START RAW RECORDS
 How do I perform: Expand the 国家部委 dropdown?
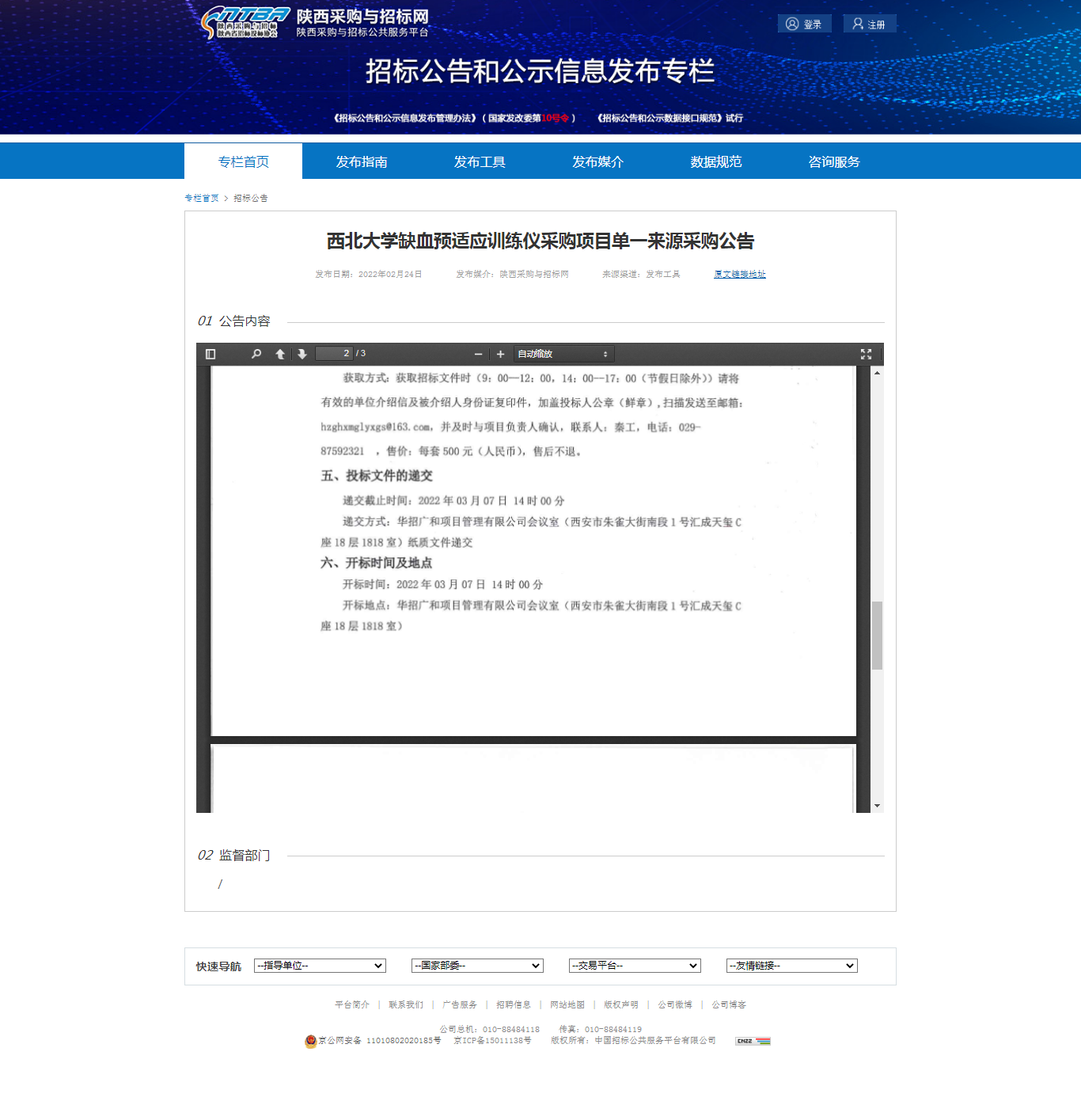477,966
END RAW RECORDS
START RAW RECORDS
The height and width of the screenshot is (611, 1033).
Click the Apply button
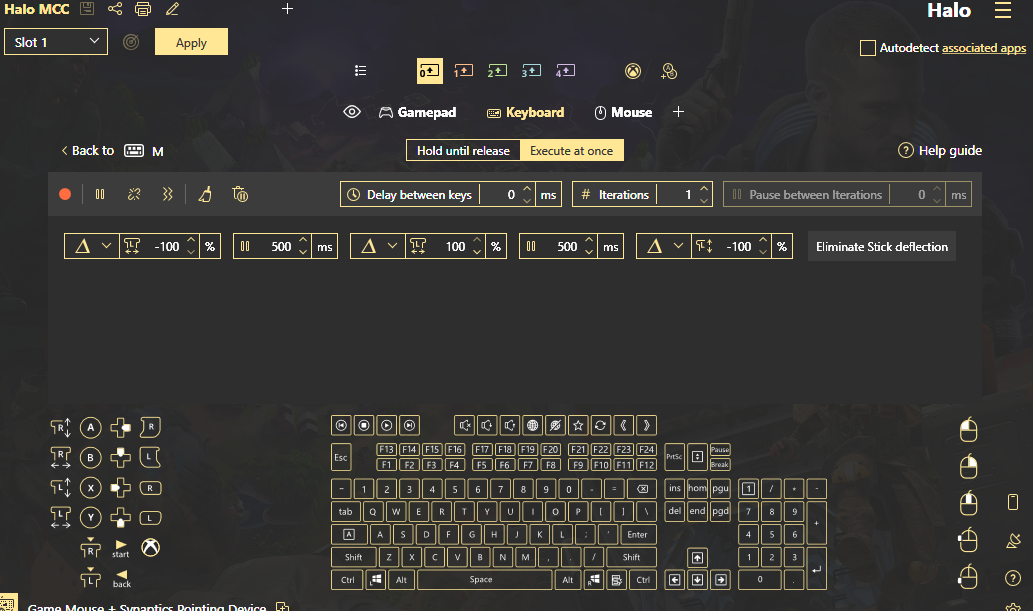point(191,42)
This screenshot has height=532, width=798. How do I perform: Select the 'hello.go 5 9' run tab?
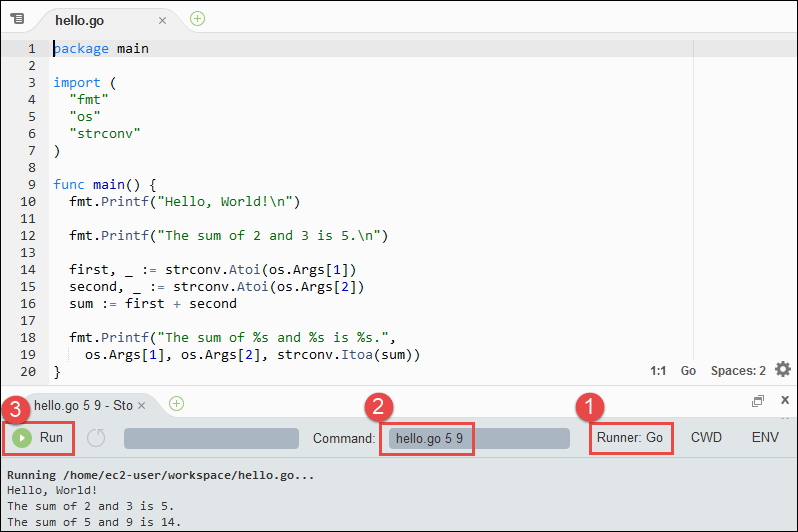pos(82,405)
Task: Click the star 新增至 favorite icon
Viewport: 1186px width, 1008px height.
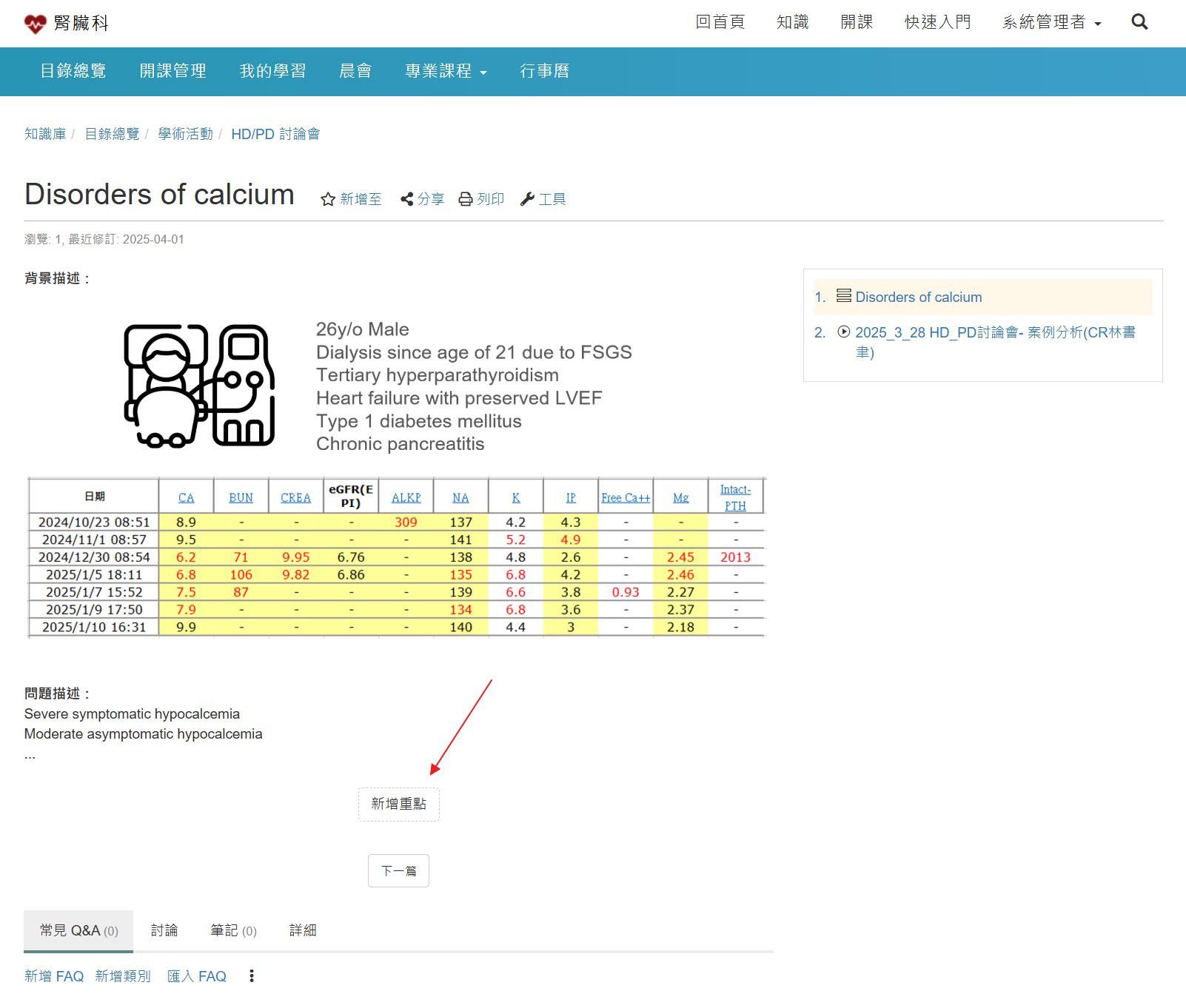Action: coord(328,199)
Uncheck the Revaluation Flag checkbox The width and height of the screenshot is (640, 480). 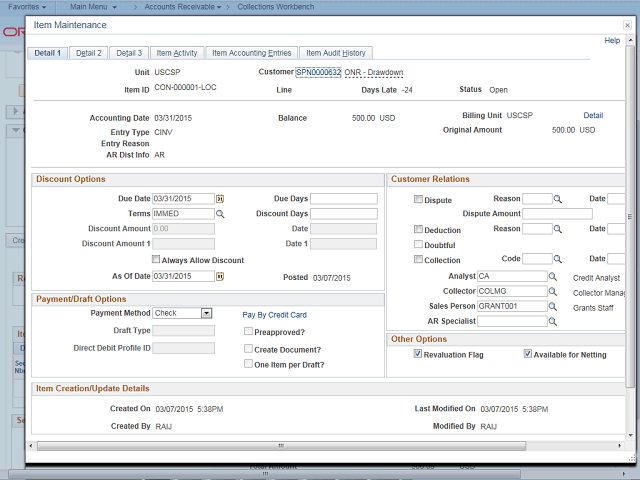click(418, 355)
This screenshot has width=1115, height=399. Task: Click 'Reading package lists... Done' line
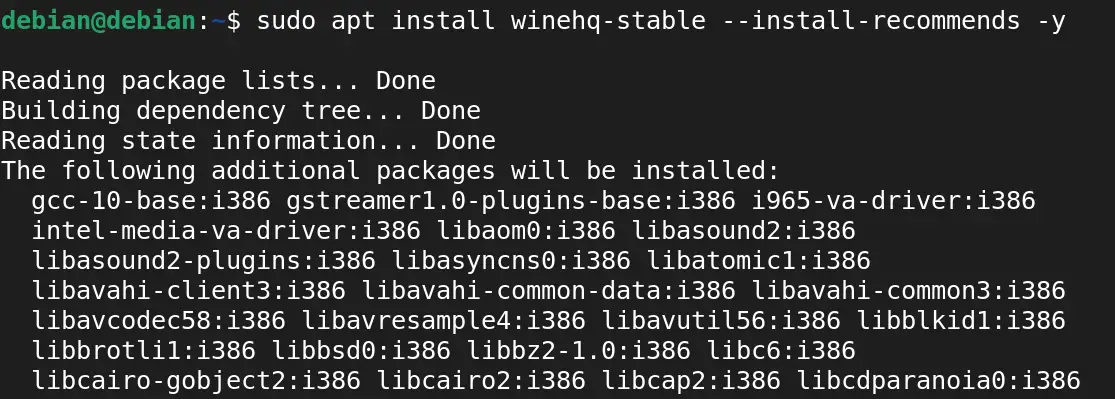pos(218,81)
END RAW RECORDS
__WHAT TO WORK ON__.
Turn the part of the items that opens with the line containing "This screenshot has width=1115, height=399." and closes with the line containing "pos(218,81)" into a JSON list of strings, one string per line, with blank lines left out. Leave the pictures out of the answer.

__RESULT__.
[
  "This screenshot has width=1115, height=399. Task: Click 'Reading package lists... Done' line",
  "pos(218,81)"
]